= Nuocyte =

Cell type

The nuocyte is a cell of the innate immune system that plays an important role in type 2 immune responses that are induced in response to helminth worm infection or in conditions such as asthma and atopic disease. Nuocytes are amongst the first cells activated in type 2 immune responses and are thought to play important roles in activating and recruiting other cells types through their production of type 2 cytokines interleukin 4, 5 and 13. Nuocytes have been observed to proliferate in the presence of interleukin 7 (IL-7) in vitro. Nuocytes contribute to the expulsion of helminth worms and to the pathology of colitis and allergic airways disease.
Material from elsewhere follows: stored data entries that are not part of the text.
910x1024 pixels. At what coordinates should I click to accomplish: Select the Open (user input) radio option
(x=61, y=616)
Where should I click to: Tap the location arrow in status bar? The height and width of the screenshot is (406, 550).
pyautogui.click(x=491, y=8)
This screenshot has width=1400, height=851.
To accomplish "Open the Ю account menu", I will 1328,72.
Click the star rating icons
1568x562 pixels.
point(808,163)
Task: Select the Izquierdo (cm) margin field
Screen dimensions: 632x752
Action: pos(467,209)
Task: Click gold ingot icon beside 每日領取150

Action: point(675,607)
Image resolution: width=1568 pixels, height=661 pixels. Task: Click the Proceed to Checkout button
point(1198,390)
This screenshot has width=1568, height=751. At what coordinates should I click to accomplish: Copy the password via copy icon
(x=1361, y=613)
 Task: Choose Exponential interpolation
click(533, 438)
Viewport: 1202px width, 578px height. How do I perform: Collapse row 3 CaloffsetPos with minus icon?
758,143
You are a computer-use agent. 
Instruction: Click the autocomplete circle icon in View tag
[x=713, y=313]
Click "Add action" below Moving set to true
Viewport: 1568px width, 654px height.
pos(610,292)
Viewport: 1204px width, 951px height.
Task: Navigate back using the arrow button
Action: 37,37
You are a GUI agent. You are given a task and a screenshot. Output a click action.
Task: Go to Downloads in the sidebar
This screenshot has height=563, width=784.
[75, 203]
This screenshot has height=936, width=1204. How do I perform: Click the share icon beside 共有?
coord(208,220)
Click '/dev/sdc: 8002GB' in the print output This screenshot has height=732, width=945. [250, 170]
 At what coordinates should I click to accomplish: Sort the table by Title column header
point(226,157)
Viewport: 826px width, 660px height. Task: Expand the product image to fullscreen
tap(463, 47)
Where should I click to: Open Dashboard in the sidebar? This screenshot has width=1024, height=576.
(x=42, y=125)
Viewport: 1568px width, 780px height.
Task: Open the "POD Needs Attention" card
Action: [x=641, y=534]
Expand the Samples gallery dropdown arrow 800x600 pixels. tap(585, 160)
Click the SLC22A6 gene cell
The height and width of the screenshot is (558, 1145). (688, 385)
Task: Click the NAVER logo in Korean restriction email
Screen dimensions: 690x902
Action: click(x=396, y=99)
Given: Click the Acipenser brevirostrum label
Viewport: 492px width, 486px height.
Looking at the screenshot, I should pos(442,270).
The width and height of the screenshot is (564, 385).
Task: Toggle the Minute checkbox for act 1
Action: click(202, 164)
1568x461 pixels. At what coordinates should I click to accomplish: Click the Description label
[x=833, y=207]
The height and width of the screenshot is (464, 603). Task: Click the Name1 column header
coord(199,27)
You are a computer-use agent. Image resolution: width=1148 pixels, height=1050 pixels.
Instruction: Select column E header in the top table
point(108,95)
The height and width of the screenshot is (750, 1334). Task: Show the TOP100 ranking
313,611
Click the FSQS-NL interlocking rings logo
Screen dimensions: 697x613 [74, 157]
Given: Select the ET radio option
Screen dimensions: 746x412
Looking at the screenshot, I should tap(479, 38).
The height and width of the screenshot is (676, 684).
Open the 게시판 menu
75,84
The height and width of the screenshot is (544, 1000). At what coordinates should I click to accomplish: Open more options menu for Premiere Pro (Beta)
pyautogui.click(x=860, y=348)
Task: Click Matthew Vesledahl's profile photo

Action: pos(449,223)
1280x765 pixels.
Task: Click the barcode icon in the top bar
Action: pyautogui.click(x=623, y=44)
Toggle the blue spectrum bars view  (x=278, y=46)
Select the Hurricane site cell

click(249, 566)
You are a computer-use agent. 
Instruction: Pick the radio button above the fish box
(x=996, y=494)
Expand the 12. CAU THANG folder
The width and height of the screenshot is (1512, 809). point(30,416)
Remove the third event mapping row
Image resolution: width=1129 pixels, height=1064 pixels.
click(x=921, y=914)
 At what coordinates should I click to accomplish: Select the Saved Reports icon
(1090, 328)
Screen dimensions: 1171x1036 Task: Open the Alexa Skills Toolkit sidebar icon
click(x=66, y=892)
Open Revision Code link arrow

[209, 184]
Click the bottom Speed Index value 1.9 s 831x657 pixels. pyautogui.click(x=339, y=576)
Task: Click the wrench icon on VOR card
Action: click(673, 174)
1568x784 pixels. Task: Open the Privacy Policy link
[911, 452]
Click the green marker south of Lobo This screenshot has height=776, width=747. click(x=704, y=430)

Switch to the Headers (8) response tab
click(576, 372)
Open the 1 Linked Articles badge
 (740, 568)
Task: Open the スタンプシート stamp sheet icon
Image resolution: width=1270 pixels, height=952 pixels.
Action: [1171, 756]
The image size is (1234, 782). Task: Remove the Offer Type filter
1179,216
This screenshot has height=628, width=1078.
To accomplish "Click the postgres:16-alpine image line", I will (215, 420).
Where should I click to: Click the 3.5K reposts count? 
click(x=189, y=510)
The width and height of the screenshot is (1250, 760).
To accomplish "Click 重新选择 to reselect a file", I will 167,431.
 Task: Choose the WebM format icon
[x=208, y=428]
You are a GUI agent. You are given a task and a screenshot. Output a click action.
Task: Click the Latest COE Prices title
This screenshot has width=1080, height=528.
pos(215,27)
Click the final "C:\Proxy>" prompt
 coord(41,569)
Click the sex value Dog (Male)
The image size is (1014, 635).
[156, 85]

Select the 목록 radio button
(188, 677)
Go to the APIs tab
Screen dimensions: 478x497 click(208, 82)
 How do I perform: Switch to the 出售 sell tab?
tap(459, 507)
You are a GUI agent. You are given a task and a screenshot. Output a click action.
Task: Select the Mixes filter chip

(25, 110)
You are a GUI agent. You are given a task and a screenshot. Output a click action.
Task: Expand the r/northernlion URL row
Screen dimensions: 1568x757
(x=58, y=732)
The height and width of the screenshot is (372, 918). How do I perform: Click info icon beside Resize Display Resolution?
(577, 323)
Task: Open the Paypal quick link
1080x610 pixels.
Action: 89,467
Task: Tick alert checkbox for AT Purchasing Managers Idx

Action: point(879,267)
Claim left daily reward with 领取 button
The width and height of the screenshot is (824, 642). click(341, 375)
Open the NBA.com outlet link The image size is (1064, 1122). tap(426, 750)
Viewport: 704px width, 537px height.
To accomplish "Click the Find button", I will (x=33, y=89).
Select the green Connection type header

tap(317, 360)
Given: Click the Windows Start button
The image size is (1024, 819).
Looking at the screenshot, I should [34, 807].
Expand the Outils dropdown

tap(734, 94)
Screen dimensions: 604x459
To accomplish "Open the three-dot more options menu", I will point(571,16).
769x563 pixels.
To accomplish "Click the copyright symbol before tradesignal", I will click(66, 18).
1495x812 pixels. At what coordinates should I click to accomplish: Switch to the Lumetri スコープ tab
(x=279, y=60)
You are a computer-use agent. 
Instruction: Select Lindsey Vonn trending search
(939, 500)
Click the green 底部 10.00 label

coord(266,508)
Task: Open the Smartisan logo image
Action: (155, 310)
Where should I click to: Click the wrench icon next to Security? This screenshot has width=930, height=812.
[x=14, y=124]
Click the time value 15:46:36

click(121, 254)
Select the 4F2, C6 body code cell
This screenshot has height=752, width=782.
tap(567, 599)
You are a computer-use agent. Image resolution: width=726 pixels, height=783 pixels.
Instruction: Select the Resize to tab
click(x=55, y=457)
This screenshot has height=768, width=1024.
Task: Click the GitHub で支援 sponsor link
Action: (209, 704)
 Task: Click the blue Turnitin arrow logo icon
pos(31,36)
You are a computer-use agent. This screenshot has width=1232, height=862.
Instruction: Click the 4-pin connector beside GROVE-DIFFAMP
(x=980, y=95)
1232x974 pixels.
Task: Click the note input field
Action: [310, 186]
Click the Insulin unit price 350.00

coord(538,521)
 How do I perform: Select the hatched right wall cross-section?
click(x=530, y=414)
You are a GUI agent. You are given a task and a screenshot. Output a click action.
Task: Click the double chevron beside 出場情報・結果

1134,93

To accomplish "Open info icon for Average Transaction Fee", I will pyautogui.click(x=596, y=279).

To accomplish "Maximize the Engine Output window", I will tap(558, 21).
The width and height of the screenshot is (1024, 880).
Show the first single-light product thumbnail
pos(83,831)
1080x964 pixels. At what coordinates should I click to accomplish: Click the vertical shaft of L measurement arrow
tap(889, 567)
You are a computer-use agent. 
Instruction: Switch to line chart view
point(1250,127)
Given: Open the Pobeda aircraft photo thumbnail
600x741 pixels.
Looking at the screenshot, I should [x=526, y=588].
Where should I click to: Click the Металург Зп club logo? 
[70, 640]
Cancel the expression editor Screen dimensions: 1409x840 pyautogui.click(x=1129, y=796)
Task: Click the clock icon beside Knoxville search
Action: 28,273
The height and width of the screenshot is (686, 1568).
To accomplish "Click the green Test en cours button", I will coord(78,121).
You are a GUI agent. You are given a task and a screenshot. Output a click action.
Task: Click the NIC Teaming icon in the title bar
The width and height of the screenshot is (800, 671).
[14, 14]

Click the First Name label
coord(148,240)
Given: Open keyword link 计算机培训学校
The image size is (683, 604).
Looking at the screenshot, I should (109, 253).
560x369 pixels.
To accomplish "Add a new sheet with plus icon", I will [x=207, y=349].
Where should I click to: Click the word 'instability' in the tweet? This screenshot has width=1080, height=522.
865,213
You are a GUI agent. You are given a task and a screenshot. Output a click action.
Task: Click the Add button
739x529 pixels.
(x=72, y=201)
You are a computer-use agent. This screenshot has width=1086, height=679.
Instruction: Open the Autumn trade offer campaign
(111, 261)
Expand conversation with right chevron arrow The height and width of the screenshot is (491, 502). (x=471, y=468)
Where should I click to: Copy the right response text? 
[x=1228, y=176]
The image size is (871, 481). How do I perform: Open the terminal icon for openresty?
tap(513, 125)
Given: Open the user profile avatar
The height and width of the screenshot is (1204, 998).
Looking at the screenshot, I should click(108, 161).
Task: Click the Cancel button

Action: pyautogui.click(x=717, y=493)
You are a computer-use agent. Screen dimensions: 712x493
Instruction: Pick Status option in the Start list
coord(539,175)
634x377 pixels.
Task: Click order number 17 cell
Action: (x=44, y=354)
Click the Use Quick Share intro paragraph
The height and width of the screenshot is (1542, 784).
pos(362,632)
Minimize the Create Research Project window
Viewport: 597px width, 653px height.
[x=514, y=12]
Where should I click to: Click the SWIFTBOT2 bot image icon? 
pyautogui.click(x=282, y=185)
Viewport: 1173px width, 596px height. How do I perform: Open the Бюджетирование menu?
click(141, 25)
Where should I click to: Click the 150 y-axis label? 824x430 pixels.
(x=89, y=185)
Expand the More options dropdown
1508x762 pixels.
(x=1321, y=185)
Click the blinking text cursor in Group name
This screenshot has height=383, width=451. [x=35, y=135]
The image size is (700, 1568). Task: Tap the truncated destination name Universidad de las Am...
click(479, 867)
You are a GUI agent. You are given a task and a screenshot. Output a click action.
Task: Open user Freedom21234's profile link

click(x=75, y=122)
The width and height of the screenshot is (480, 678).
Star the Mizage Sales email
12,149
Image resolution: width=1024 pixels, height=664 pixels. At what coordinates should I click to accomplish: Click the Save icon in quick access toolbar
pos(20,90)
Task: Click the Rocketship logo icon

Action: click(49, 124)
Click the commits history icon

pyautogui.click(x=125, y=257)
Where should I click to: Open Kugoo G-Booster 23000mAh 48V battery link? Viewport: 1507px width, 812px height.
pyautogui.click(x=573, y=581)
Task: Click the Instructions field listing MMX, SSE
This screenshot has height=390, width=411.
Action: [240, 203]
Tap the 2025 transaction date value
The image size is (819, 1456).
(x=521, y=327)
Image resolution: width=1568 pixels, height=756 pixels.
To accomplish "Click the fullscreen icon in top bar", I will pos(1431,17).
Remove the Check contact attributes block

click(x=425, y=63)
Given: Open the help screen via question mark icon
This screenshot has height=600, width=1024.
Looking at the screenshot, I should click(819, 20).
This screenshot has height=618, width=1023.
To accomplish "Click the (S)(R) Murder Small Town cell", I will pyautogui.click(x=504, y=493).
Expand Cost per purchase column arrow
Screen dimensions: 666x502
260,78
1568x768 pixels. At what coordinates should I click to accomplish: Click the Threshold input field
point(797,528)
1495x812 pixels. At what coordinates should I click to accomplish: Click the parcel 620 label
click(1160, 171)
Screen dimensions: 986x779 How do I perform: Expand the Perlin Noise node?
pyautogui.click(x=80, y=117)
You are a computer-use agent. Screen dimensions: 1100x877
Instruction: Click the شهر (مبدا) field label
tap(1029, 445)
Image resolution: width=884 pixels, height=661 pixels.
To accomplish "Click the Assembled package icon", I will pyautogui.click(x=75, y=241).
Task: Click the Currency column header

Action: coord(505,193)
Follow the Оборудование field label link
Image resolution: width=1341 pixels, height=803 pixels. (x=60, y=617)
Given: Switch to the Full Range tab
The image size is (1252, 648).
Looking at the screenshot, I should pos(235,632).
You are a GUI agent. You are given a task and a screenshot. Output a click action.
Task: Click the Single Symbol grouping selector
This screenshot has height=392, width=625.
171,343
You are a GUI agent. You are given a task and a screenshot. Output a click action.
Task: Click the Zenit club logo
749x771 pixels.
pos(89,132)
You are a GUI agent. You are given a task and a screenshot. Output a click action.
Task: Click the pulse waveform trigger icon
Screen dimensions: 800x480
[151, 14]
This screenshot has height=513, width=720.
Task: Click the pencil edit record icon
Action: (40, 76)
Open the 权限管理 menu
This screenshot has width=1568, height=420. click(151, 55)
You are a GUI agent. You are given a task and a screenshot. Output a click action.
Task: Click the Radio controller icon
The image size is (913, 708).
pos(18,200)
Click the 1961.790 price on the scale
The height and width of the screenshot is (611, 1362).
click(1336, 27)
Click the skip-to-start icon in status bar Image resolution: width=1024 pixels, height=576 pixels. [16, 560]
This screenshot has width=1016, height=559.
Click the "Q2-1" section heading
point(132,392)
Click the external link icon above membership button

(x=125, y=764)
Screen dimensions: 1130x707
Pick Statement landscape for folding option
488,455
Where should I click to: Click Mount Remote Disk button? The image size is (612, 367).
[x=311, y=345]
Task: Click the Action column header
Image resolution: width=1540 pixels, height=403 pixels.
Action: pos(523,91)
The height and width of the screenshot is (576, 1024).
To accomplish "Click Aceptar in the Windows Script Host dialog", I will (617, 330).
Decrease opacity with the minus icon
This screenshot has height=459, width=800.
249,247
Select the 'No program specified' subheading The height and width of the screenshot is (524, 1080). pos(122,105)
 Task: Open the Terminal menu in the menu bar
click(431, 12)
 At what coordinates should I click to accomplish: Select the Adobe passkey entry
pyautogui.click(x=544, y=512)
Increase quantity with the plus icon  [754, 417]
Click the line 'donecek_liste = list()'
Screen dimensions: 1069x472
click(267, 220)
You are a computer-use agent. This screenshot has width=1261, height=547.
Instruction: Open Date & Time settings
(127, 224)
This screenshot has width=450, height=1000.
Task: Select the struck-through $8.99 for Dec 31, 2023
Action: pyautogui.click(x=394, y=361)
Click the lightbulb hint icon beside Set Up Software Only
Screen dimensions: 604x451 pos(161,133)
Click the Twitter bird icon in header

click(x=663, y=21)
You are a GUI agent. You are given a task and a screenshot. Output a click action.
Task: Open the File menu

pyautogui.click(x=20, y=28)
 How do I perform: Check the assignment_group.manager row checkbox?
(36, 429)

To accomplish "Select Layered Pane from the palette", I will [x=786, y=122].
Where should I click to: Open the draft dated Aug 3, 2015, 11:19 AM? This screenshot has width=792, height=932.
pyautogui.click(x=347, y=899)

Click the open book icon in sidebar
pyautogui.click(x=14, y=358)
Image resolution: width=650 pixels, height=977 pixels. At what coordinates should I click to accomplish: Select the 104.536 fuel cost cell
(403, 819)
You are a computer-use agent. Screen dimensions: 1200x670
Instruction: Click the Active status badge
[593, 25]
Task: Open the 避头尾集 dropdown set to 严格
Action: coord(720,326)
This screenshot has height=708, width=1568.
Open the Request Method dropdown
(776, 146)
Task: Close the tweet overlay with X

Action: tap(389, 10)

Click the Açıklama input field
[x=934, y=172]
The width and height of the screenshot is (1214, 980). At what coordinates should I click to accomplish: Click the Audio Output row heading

The nuocyte was identified at the same time as several other immune cells that play similar roles in type 2 immunity. These include Natural Helper Cells (NHCs), Innate Helper 2 (Ih2) cells and multi-potent progenitor (MPP) type 2 cells. The exact relationship between these cell types remains contentious but all share a type-2-inducing phenotype. MPP type 2 cells appear to differ from the other populations in that they have a myeloid, rather than lymphoid, origin.

Nuocytes have been shown to have a lymphoid origin and a developmental pathway that is dependent upon the transcription factor RORα and Notch signalling. Pro-T cell progenitors retain nuocyte developmental potential but, unlike T cells, the thymus is dispensable for their development.